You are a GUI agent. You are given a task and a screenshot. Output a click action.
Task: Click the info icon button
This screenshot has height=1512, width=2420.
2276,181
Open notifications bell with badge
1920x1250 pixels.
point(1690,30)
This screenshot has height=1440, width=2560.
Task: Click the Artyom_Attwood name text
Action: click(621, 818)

________________________

*ASSIGNMENT*
Keep the wording exact. Give all of the records again.

*SOLVED EXERCISE*
You are a GUI agent. You are given a task and a screenshot. Output a click action.
Task: Click the info icon button
This screenshot has height=1512, width=2420.
2276,181
Open notifications bell with badge
1920x1250 pixels.
point(1690,30)
This screenshot has height=1440, width=2560.
Task: Click the Artyom_Attwood name text
Action: click(621, 818)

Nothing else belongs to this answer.